» **GIVEN INFORMATION**:
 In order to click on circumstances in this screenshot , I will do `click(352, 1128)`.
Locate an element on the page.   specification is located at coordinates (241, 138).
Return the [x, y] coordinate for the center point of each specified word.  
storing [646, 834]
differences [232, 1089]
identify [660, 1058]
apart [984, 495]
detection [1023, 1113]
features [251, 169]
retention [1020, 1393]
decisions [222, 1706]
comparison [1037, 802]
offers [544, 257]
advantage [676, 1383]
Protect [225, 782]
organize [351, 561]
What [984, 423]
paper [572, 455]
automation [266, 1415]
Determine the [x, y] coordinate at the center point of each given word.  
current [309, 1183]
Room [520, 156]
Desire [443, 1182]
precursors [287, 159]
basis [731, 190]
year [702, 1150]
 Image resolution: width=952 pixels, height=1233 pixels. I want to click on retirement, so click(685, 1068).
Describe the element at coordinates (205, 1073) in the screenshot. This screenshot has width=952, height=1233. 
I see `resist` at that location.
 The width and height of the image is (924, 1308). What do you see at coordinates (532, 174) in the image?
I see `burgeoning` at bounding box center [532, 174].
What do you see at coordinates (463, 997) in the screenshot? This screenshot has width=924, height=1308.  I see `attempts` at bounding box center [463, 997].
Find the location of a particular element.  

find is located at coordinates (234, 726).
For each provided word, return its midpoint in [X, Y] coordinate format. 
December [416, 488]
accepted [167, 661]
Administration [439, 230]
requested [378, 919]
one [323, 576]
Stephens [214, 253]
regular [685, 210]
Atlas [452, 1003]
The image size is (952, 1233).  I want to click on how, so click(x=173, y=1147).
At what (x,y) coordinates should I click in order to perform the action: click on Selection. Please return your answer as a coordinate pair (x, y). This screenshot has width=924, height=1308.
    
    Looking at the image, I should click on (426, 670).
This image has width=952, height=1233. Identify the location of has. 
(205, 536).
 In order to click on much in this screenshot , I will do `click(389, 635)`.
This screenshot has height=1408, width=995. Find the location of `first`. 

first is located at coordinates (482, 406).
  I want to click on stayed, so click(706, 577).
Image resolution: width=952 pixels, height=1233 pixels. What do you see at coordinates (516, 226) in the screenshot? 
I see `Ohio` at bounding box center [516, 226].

» **EXERCISE**: Please render the records above as a Markdown table with the columns Row and Line, covering only the lines between the one holding "identify [660, 1058]" and the one holding "(205, 536).", inclusive. Leave out blank lines.

» **EXERCISE ANSWER**:
| Row | Line |
|---|---|
| 1 | identify [660, 1058] |
| 2 | apart [984, 495] |
| 3 | detection [1023, 1113] |
| 4 | features [251, 169] |
| 5 | retention [1020, 1393] |
| 6 | decisions [222, 1706] |
| 7 | comparison [1037, 802] |
| 8 | offers [544, 257] |
| 9 | advantage [676, 1383] |
| 10 | Protect [225, 782] |
| 11 | organize [351, 561] |
| 12 | What [984, 423] |
| 13 | paper [572, 455] |
| 14 | automation [266, 1415] |
| 15 | Determine the [x, y] coordinate at the center point of each given word.   |
| 16 | current [309, 1183] |
| 17 | Room [520, 156] |
| 18 | Desire [443, 1182] |
| 19 | precursors [287, 159] |
| 20 | basis [731, 190] |
| 21 | year [702, 1150] |
| 22 |  Image resolution: width=952 pixels, height=1233 pixels. I want to click on retirement, so click(685, 1068). |
| 23 | Describe the element at coordinates (205, 1073) in the screenshot. This screenshot has width=952, height=1233.  |
| 24 | I see `resist` at that location. |
| 25 |  The width and height of the image is (924, 1308). What do you see at coordinates (532, 174) in the image? |
| 26 | I see `burgeoning` at bounding box center [532, 174]. |
| 27 | What do you see at coordinates (463, 997) in the screenshot? This screenshot has width=924, height=1308.  I see `attempts` at bounding box center [463, 997]. |
| 28 | Find the location of a particular element.   |
| 29 | find is located at coordinates (234, 726). |
| 30 | For each provided word, return its midpoint in [X, Y] coordinate format.  |
| 31 | December [416, 488] |
| 32 | accepted [167, 661] |
| 33 | Administration [439, 230] |
| 34 | requested [378, 919] |
| 35 | one [323, 576] |
| 36 | Stephens [214, 253] |
| 37 | regular [685, 210] |
| 38 | Atlas [452, 1003] |
| 39 | The image size is (952, 1233).  I want to click on how, so click(x=173, y=1147). |
| 40 | At what (x,y) coordinates should I click in order to perform the action: click on Selection. Please return your answer as a coordinate pair (x, y). This screenshot has width=924, height=1308. |
| 41 |     Looking at the image, I should click on (426, 670). |
| 42 | This image has width=952, height=1233. Identify the location of has.  |
| 43 | (205, 536). |